# [DOCUMENT SEGMENT]
################

In the writings of Aleister Crowley, “Satanist elements are far from striking”. Instead, one has a “multifaceted and at times seemingly contradicting system of religious thought”. The foundations of his creed were the Golden Dawn, which was Judaeo-Christian, and Buddhism (he had spent some time in a monastery in Ceylon). In a syncretistic system there was room for some Satanism, as evidenced by a footnote to

“Satan is described as the great initiator who stands for life, love and liberty” and similar ideas were expressed in his “Hymn to Lucifer” and “Hymn to Satan”. He seems also to have originated the bad etymology that linked the name of Satan to those of the Egyptian Set and the Roman Saturn. But “Labelling this system Satanism would be as appropriate as calling it Buddhism or Jewish mysticism.”

################

# [REQUIREMENT 1]
Translate this sentence from the passage on Aleister Crowley into Spanish: "He seems also to have originated the bad etymology that linked the name of Satan to those of the Egyptian Set and the Roman Saturn."
# [REQUIREMENT 2]
Answer these questions from the passage on Crowley's religious thought:
(a) Where was the monastery in which Crowley spent some time?
(b) How does the passage describe the Golden Dawn?
(c) Which two hymns by Crowley does the passage name?
# [REQUIREMENT 3]
Write a continuation of the passage on Crowley's religious thought, starting after its final sentence.

# [EXCERPTED DATA]
################

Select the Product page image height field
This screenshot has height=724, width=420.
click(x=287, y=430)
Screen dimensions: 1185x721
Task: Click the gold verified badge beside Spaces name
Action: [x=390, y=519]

################

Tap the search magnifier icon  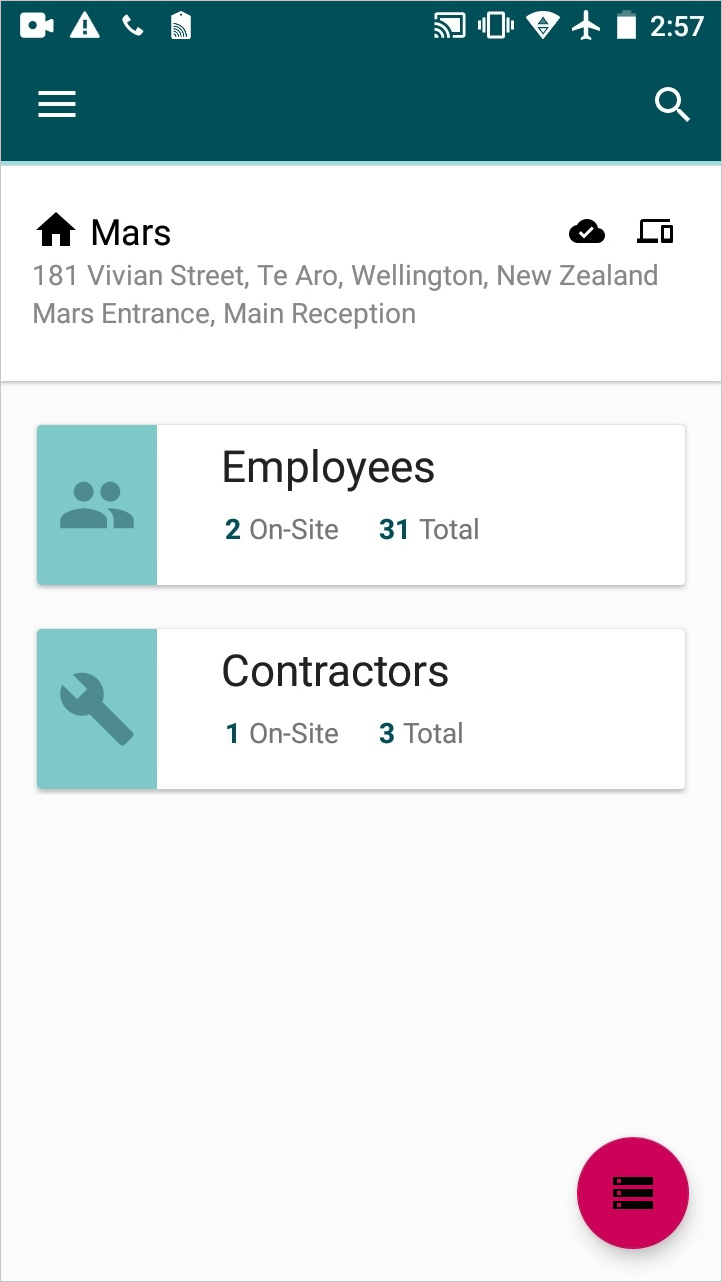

################

# [TASK RESULT 1]
También parece haber originado la errónea etimología que vinculaba el nombre de Satanás con los del Set egipcio y el Saturno romano.

# [TASK RESULT 2]
(a) Ceylon.
(b) It was Judaeo-Christian.
(c) "Hymn to Lucifer" and "Hymn to Satan."

# [TASK RESULT 3]
In addition to the syncretists – The Process is another example – there seem to be people who often change their religion, being Satanists only at a certain point in their lives. Some years ago, a (Thelemite) woman mentioned to me that her husband was a Christian. When I objected that she had previously described him as a Muslim, she explained that he regularly switched faiths, because he wanted to try out different ‘paradigms’. Before being a Muslim he had been a Satanist. In a similar way, I once knew a theology student who had a tattoo of 666 between her breasts. She was not ashamed of it, and showed it to me, describing it as ‘A previous path’.

Montague Summers was one of those who wrote on such subjects with an air of disgust which barely masked an underlying fascination. Van Luijk comments that “when the Reverend referred to the “lewd pages” and “revolting pictures” of the Marquis de Sade, he did not fail to supply detailed bibliophilic advice on said works in an accompanying note.” One may add to this that in The Restoration Theatre Summers began a sentence with the words “It may be remembered that in Justine …” apparently assuming that anyone interested in the Restoration theatre would necessarily be familiar with the works of de Sade.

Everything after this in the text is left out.